La pantalla del celular titilaba con el brillo tenue de la madrugada. Lautaro, sentado en la cama del hotel en Lima, con el rostro medio cubierto por la sombra de la cortina, aceptó la videollamada. El corazón le latía fuerte. La ansiedad del partido se mezclaba con una inquietud más oscura, más pesada.
—Hola —dijo Erica al otro lado de la pantalla, acomodándose el pelo. Detrás de ella, Jenifer asomó la cabeza y saludó con una sonrisa.

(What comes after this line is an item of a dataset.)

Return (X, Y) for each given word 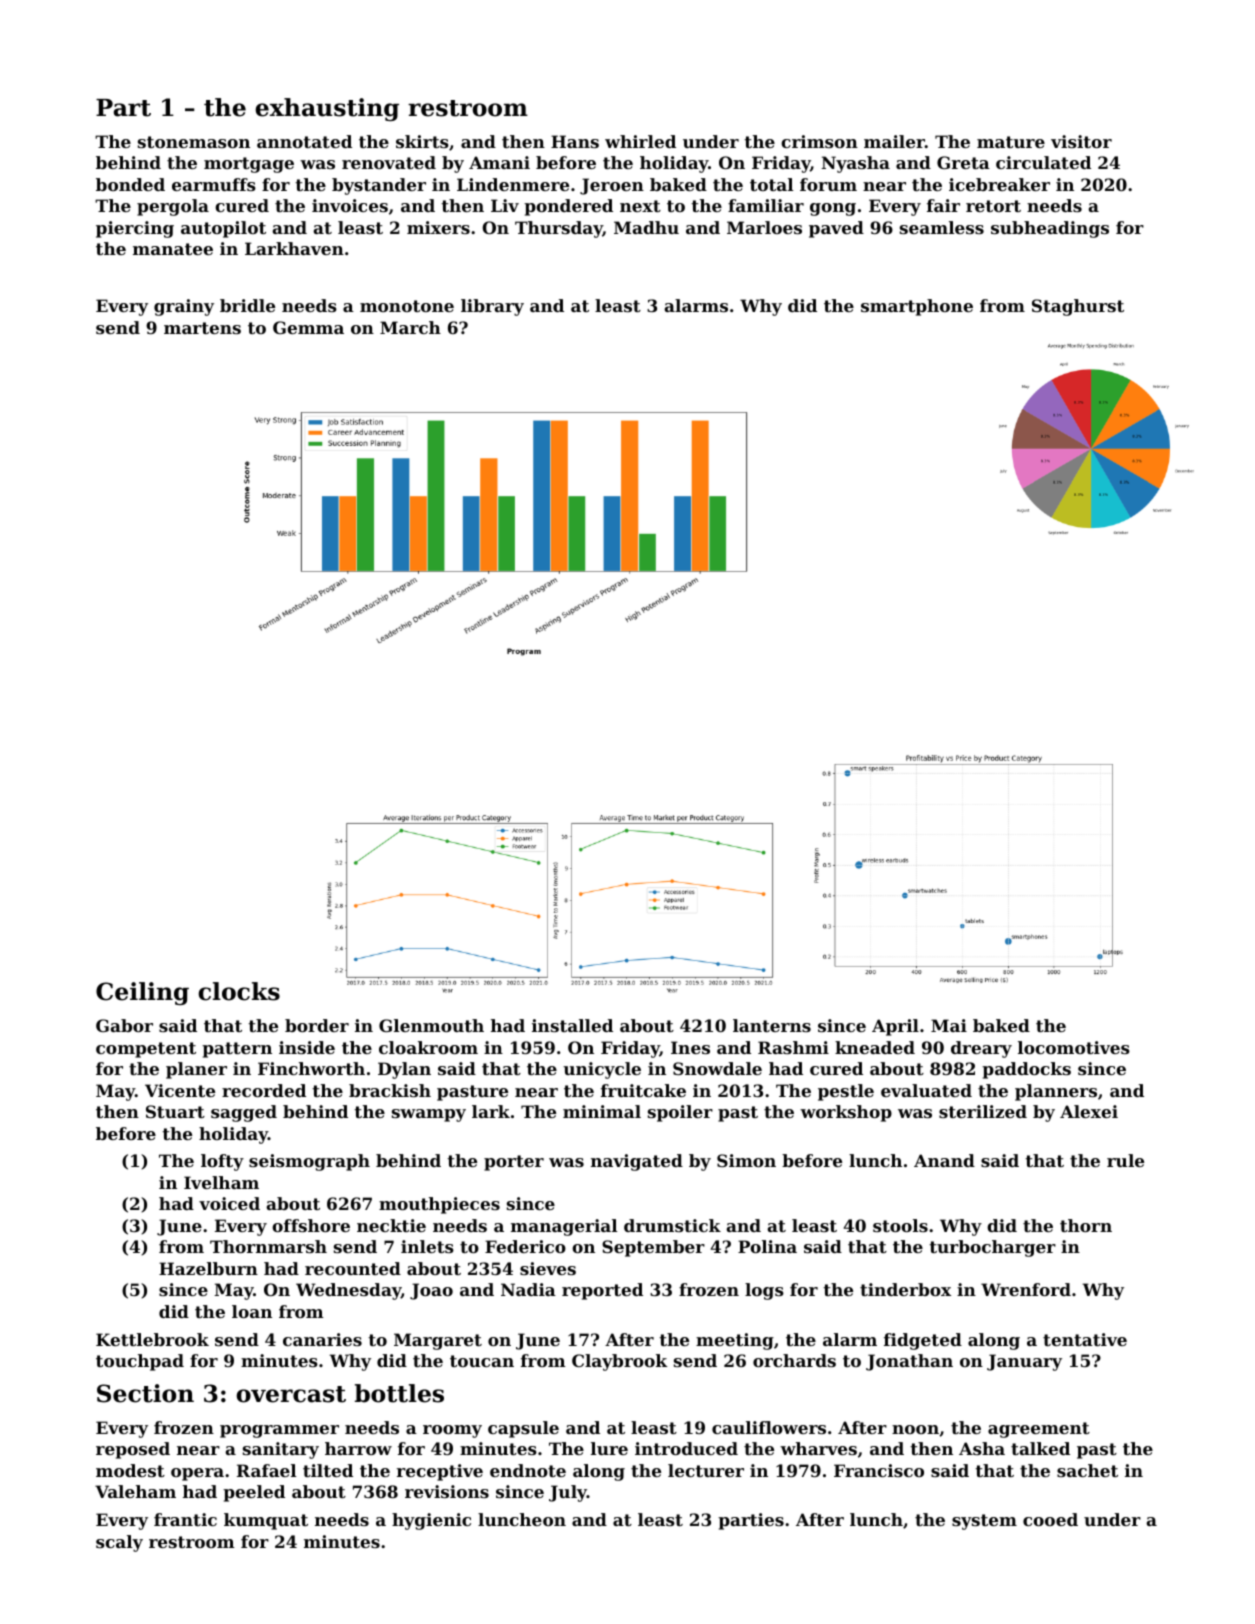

—¿Cómo estás, mi amor? —preguntó Jenifer, y aunque su tono era dulce, sus ojos no ocultaban la preocupación.
Lautaro suspiró. Se notaba cansado. Tenía el rostro pálido, ojeras marcadas y la mirada perdida.
—No puedo dormir —respondió—. Desde que avisaron que la Rusa se fugó… no dejo de pensar en ustedes. Mi tía, ustedes dos, Gonza... Agustina... Todos allá, y yo tan lejos.
Erica bajó la mirada. Jenifer se acercó más a la cámara.
—Estamos bien, Lauti. Hay policías afuera de la casa de tu tía. No estamos solas. Pero entiendo cómo te sentís.